Monday, August 07, 2006

Horses And Machines

We kept and raised a couple of female calves to be used later as replacements in the dairy herd but they were never much good. We had another bad setback that first year. We brought with us from Roxborough two work horses to do some of the heavy work and we were given another by my cousin John Byrne. In the early summer all three horses died from an ailment that horses get from eating feed that ferments in the stomach and forms a gas. It seems that cattle can pass off this gas and it doesn't hurt them, but horses cannot do this and it kills them. We had been buying brewery grains to feed the cows and Mike gave some to the horses.
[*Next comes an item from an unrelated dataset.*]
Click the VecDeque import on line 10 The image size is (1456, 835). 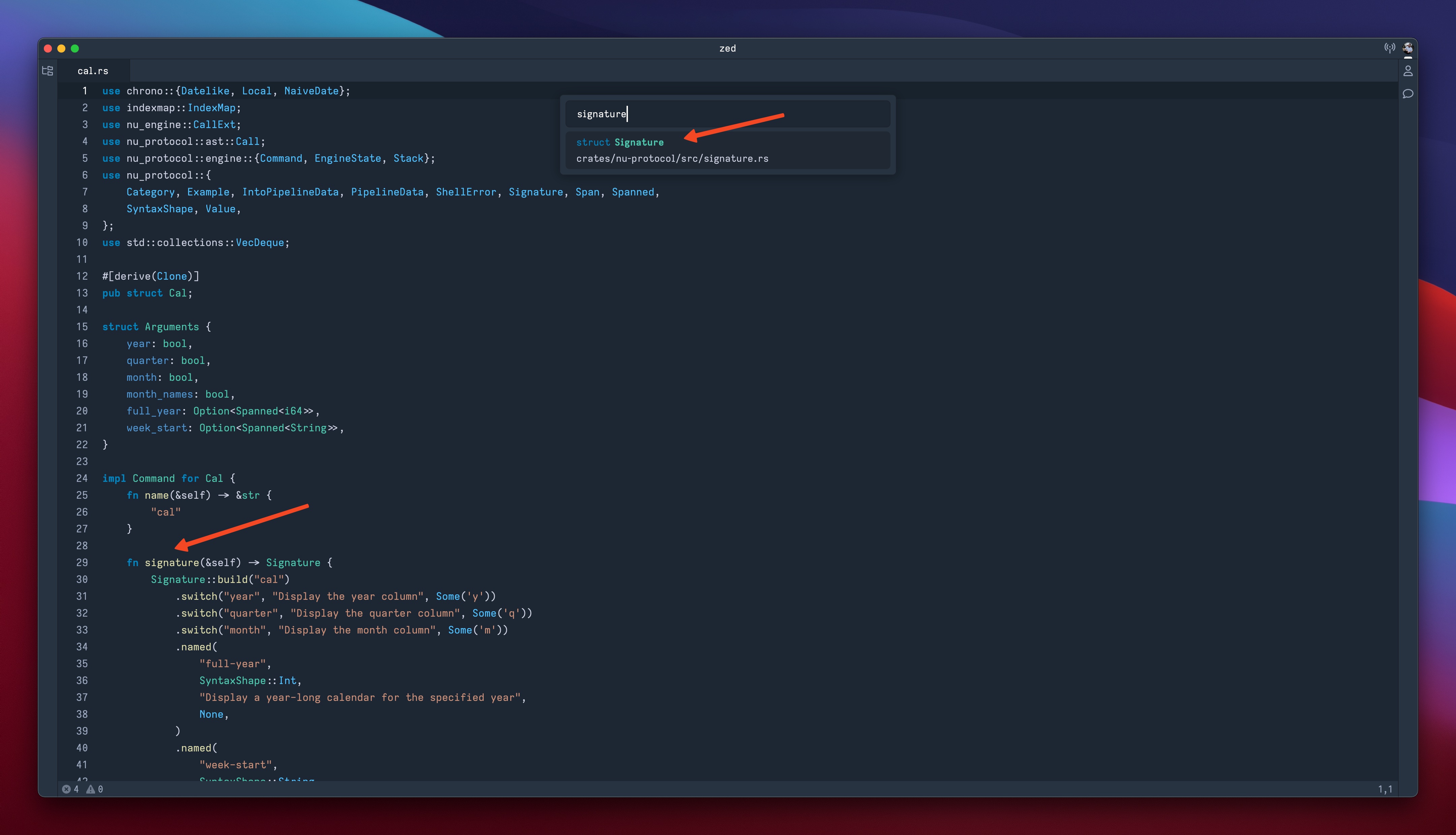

So we gave up using horses and after looking around we found and bought a second-hand Fordson tractor along with a disc plow and disc harrow. They were well worn but after much work and repair they were very usable and continued to be for several years. Later on I bought a new John Deere tractor with attachable cultivator. I liked that one very much and found it very economical. But the steel wheels and wheel cleats wre not good at making hay because the cleats would dig out clogs of dirt and make the hay dirty and dusty. So after two years I traded it in for a new Minneapolis Moline tractor also with cultivator. This was a wonderful machine and I kept it and used it until I gave up farming for myself several years later.